Wolność wyboru

Sobota, Uroczystość narodzenia św. Jana Chrzciciela, rok I, Łk 1,5-17

Za czasów Heroda, króla Judei, żył pewien kapłan, imieniem Zachariasz, z oddziału Abiasza. Miał on żonę z rodu Aarona, a na imię było jej Elżbieta. Oboje byli sprawiedliwi wobec Boga i postępowali nienagannie według wszystkich przykazań i przepisów Pańskich. Nie mieli jednak dziecka, ponieważ Elżbieta była niepłodna; oboje zaś byli już posunięci w latach. Kiedy Zachariasz według wyznaczonej dla swego oddziału kolei pełnił służbę kapłańską przed Bogiem, jemu zgodnie ze zwyczajem kapłańskim przypadł los, żeby wejść do przybytku Pańskiego i złożyć ofiarę kadzenia.

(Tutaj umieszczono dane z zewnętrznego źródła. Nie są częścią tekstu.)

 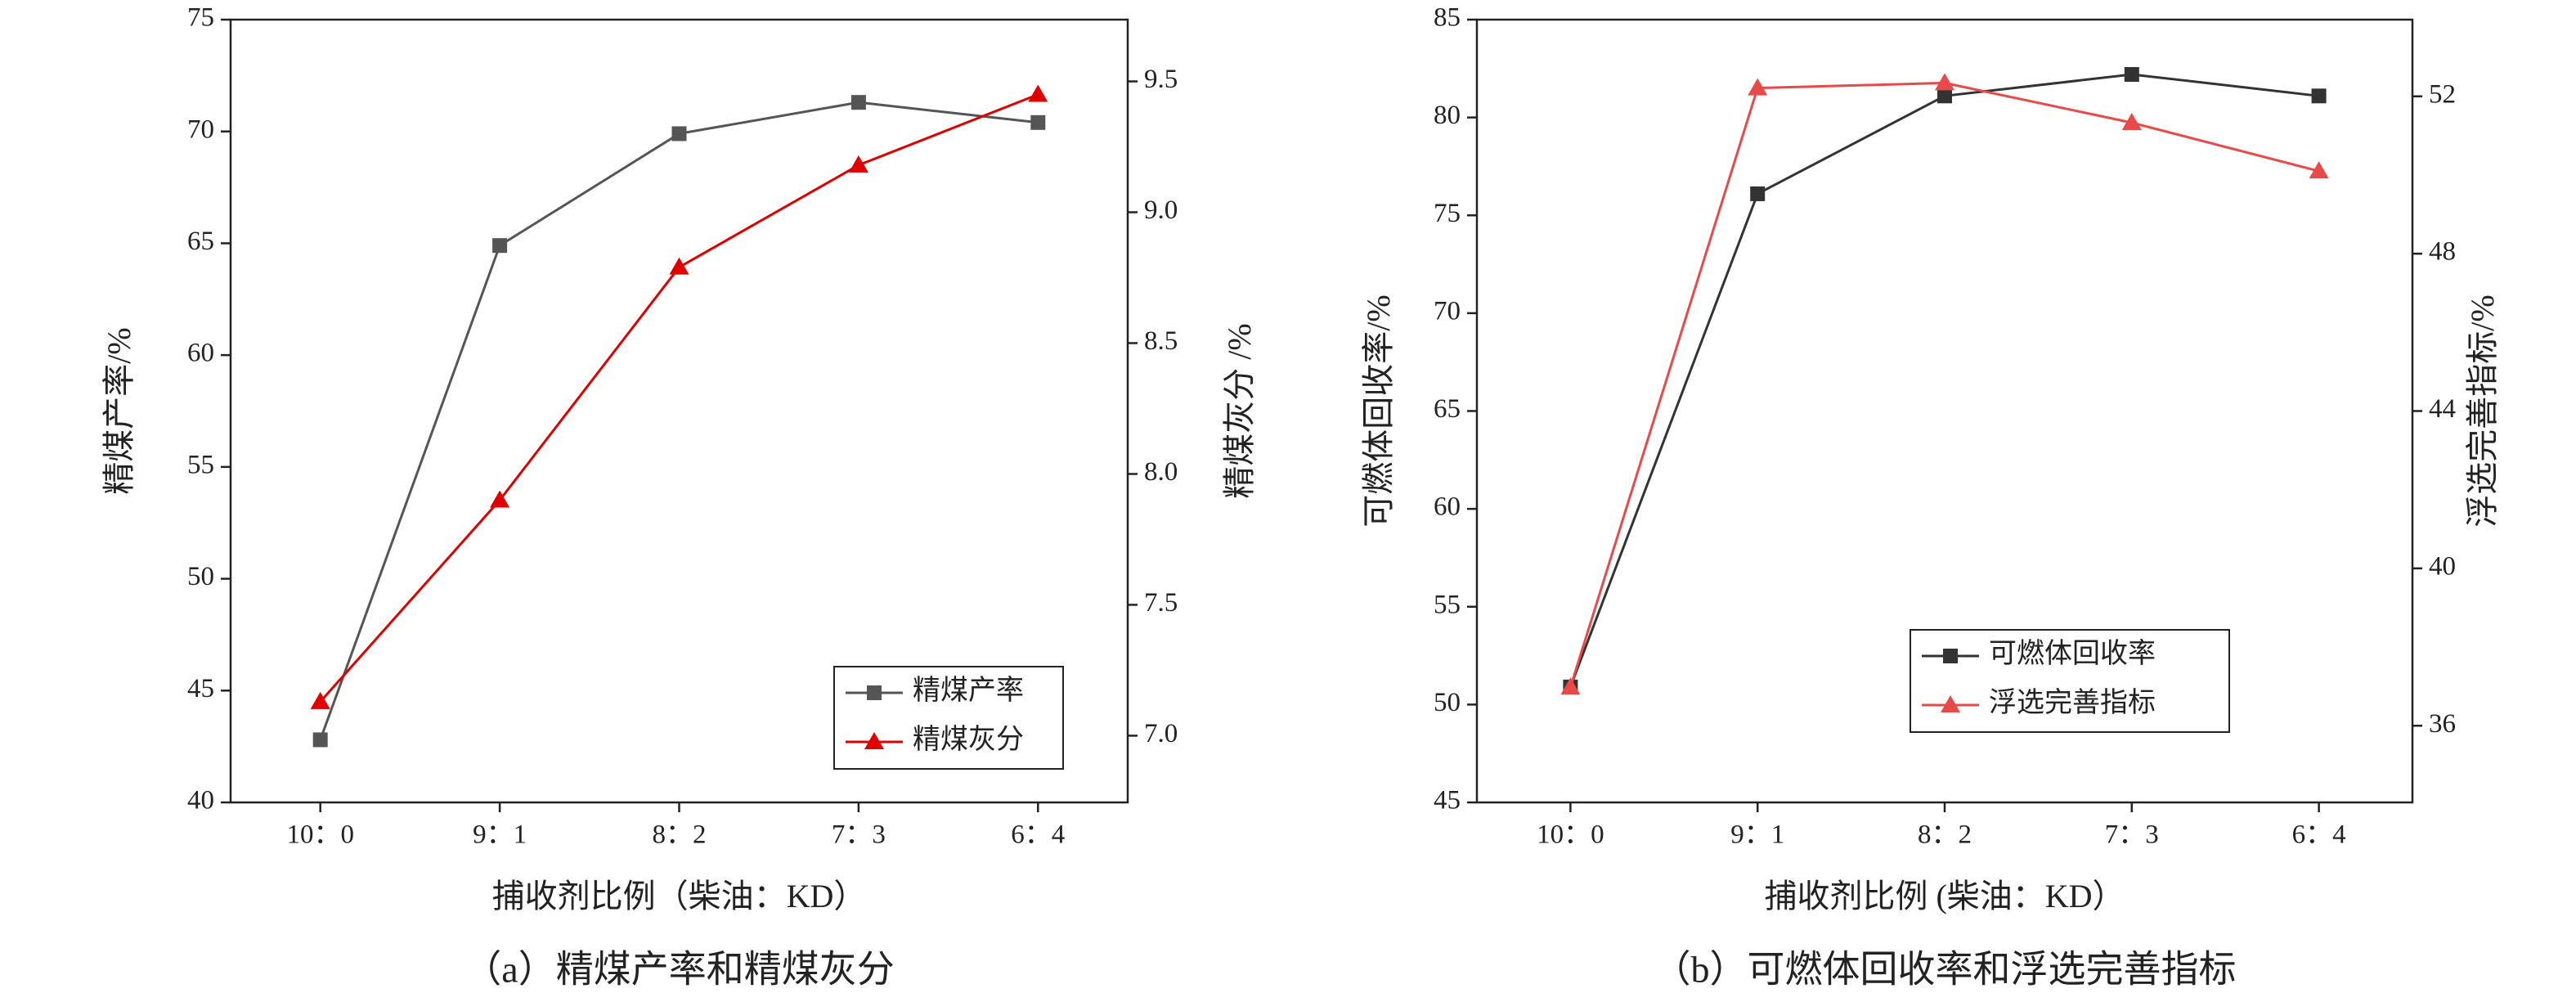 I want to click on legend-text: 精煤灰分, so click(x=968, y=740).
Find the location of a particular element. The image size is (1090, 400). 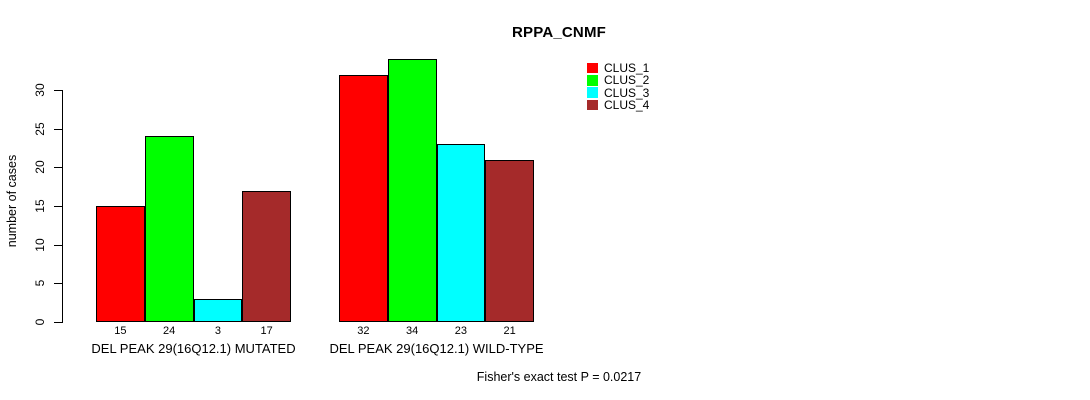

bar-clus_2-group1 is located at coordinates (169, 229).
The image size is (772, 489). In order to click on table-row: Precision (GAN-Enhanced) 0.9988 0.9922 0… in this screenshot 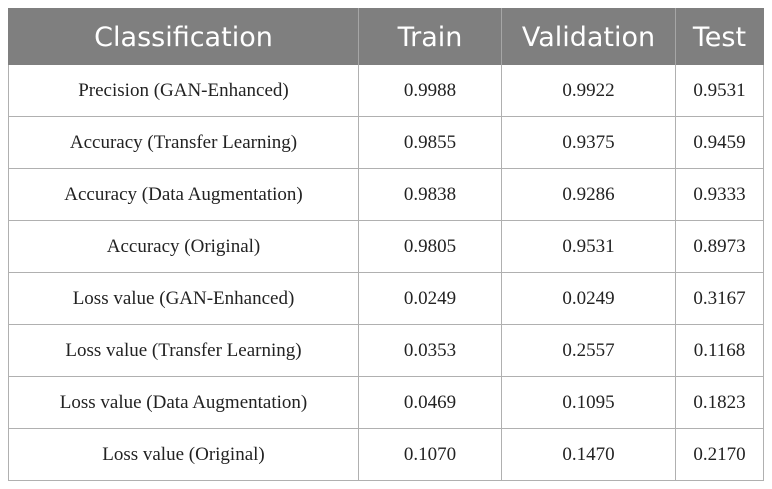, I will do `click(386, 91)`.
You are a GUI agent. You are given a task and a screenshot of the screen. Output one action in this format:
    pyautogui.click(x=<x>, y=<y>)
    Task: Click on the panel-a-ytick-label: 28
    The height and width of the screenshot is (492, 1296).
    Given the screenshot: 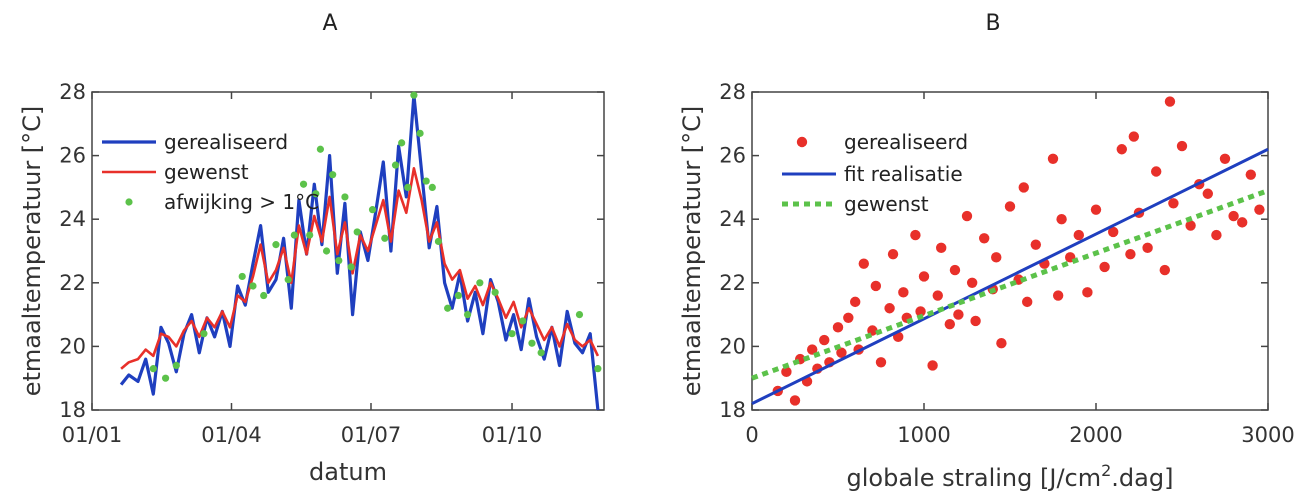 What is the action you would take?
    pyautogui.click(x=72, y=92)
    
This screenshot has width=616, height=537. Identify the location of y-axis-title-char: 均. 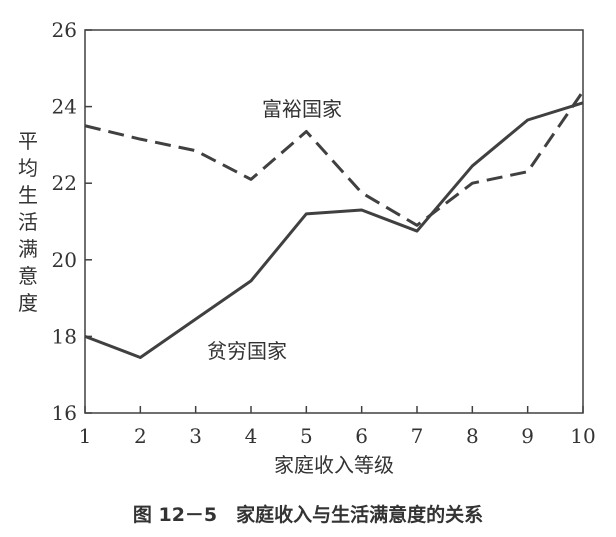
(28, 168).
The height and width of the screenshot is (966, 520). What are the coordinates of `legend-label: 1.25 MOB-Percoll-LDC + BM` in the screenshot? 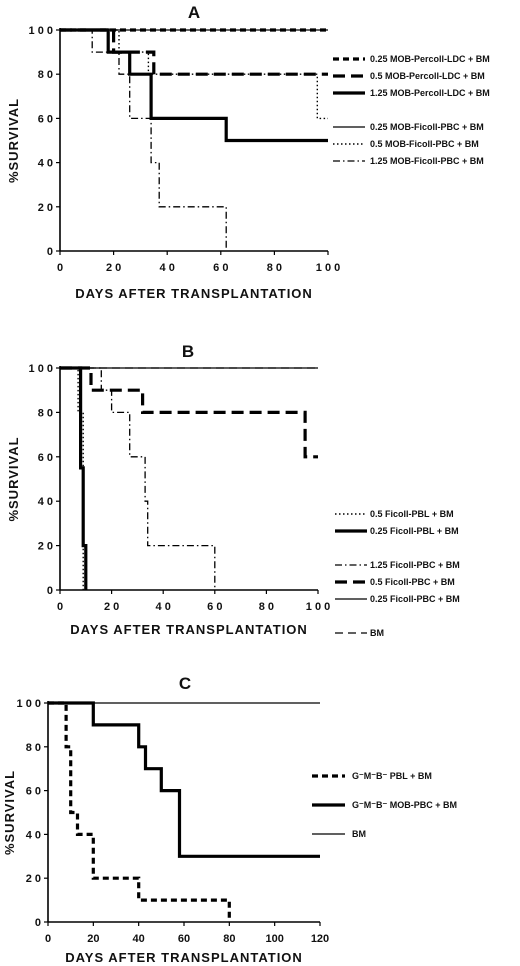 It's located at (430, 93).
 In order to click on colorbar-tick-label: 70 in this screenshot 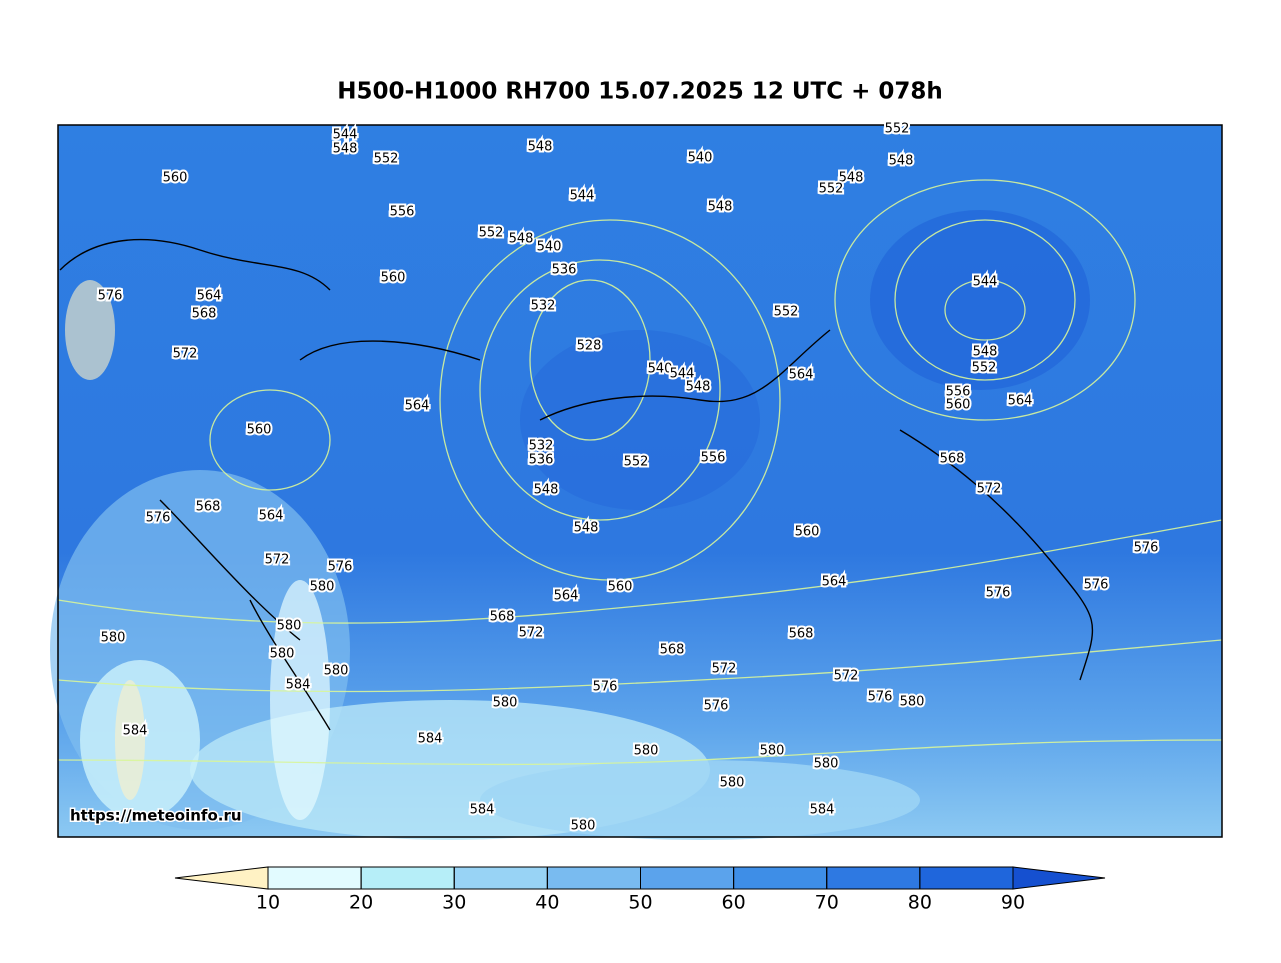, I will do `click(827, 903)`.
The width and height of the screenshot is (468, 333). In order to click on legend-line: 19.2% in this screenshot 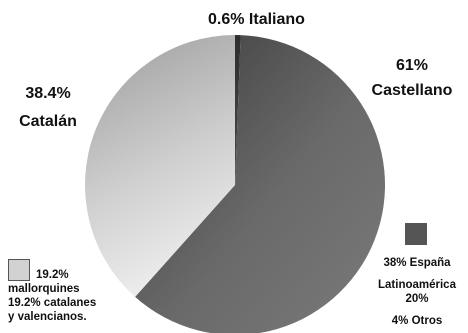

A cały lud modlił się na zewnątrz w czasie kadzenia. Wtedy ukazał mu się anioł Pański, stojący po prawej stronie ołtarza kadzenia. Przeraził się na ten widok Zachariasz i strach padł na niego. Lecz anioł rzekł do niego: «Nie bój się, Zachariaszu! Twoja prośba została wysłuchana: żona twoja, Elżbieta, urodzi ci syna, któremu nadasz imię Jan. Będzie to dla ciebie radość i wesele; i wielu cieszyć się będzie z jego narodzenia. Będzie bowiem wielki w oczach Pana; wina i sycery pić nie będzie i już w łonie matki napełniony będzie Duchem Świętym. Wielu spośród dzieci Izraela nawróci do Pana, ich Boga; on sam pójdzie przed Nim w duchu i z mocą Eliasza, żeby serca ojców nakłonić ku dzieciom, a nieposłusznych do rozwagi sprawiedliwych, by przygotować Panu lud doskonały».

 

Wspaniała para małżeńska Elżbieta i Zachariasz nie mieli łatwo. Kochali Pana i siebie nawzajem, a jedyne, czego im brakowało, to dziecko. W ich czasach i kulturze był to bardzo poważny problem. Długo i wytrwale modlili się o nie i po latach Pan im pobłogosławił, obdarzył dziecięciem. Było to niezwykłe dziecko – „już w łonie matki napełniony będzie Duchem Świętym”. Piękna wypowiedź jego matki Elżbiety do Maryi, (która sama, będąc brzemienną, przyszła usłużyć swej krewnej): „Błogosławiona jesteś między niewiastami i błogosławiony owoc Twojego łona!" (Łk 1, 43). „Gdy tylko usłyszałam Twoje pozdrowienie, podskoczyło z radości dziecko w moim łonie” (Łk 1, 45).

Zachariasz miał widzenie Anioła, który obwieścił przyjście na świat jego syna, któremu ma nadać imię Jan. Doprawdy Jan był niezwykłym dzieckiem, który – wiemy to z dalszych stron Ewangelii – wypełnił swe zadanie tu na ziemi, „prostując drogi Panu”.

Czy my, rodzice, potrafimy pozwolić dzieciom podejmować własne decyzje, czy wdrukowujemy im nasze jedynie słuszne zasady… Mamy mądre dzieci, wiedzą, co chciałyby czynić. Dajmy im narzędzia w postaci dobrego wykształcenia i puśćmy na wolność. Wolność wyboru własnej drogi życia. Na chwałę Pana.